Kedua, jika tugas Khatib merupakan permintaan jamaah atau pengurus Masjid apa reputasi Ketua KPU sebagai Khatib memadai, pahamkah akan risiko mengundang Ketua KPU sebagai Khatib? Secara syar’i Khatib memenuhi syarat atau tidak atau ada rekayasa persyaratan seperti halnya otak-atik persyaratan ananda Gibran?
Ketiga, masalah pembiayaan adakah kehadiran Khotib Komisioner itu dibiayai jamaah/masjid atau Khatib yang bayar atau berkorban? Semoga tidak ada gratifikasi untuk tampilan Ketua KPU bersama Presiden, Menteri dan pejabat daerah lainnya itu.

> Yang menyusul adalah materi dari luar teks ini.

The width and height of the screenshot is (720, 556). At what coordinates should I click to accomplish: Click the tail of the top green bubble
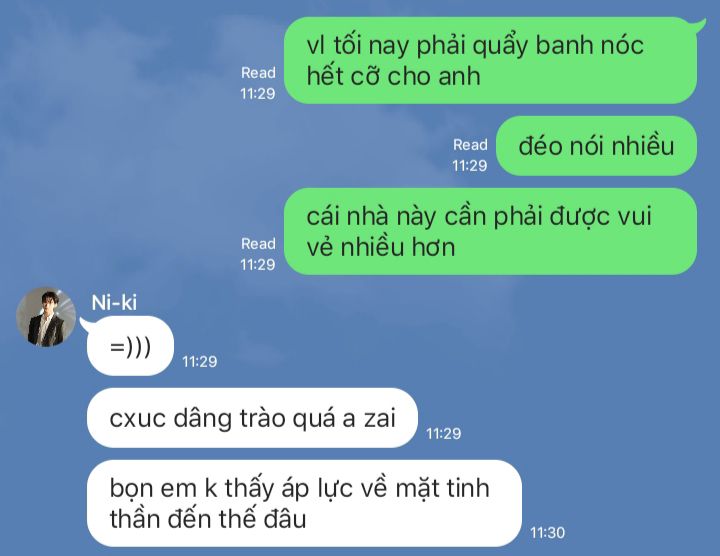[699, 25]
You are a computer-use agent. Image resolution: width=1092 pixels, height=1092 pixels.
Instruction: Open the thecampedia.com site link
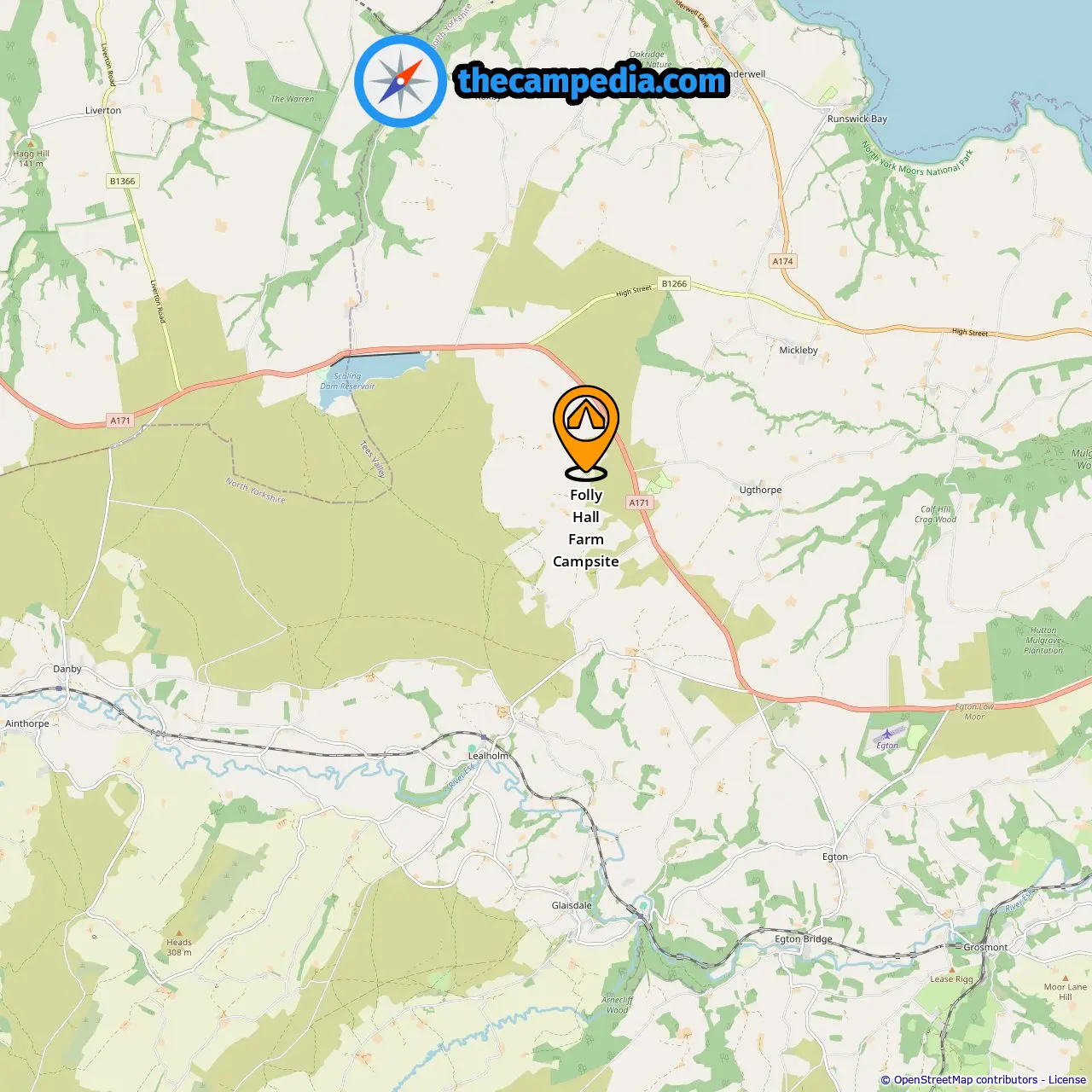592,81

Bila ada maka itu masuk kategori korupsi dan penodaan agama.
Perlunya audit dikarenakan pengalaman buruk Ketua KPU yang mahir dalam mengacaukan penghitungan suara serta permainan sistem rekapitulasi sebagaimana terungkap dalam film dokumenter “Dirty Vote” dan “Dirty Election”. Ketua KPU bukan profil bagus dan jujur sebagai seorang pemimpin. Berkali-kali ia kena sanksi. Wajah Khatib Iduladha di Masjid Baiturrahman itu penuh dengan goresan hitam.
Audit forensik Khatib menyangkut pemeriksaan atau investigasi keuangan atau transaksi lain yang berujung pada kerugian jamaah yang tidak sepatutnya mendapatkan Khatib yang ternyata lebih bermisi politik daripada agama. Ada KPU dan Presiden di depan Pilkada. Etika dan moral yang dilabrak. Hak jamaah sudah pasti dibungkam.
Audit forensik penting pula untuk mengetahui siapa pembuat naskah khotbah yang isinya ternyata menjadi pemukul bagi Khatib dan Presiden sendiri. Adakah kebodohan Khatib atau sabotase?
Ketua KPU sebagai Khatib menandai penunggangan politik atas kegiatan keagamaan. Besok mungkin Kepala BPIP, Kepala BIN atau mungkin juga Menteri Pemberdayaan Perempuan. Kepalsuan dan penipuan yang ditampilkan di depan jamaah.
Sudah waktunya bukan hanya Khatib “swasta” yang dicurigai dan dituduh radikal atau radikul tetapi juga Khatib “plat merah” diperiksa dan dilakukan audit forensik atas kemungkinan “bertransaksi ayat dengan harga yang murah”.
Audit mulai dari Khatib Ketua KPU yang dinilai telah menghebohkan dan mencoreng kesucian agama. Ada indikasi kolusi Asy’ari dengan Jokowi yang disaksikan oleh Basuki. (Bandung, 19 Juni 2024/RAF)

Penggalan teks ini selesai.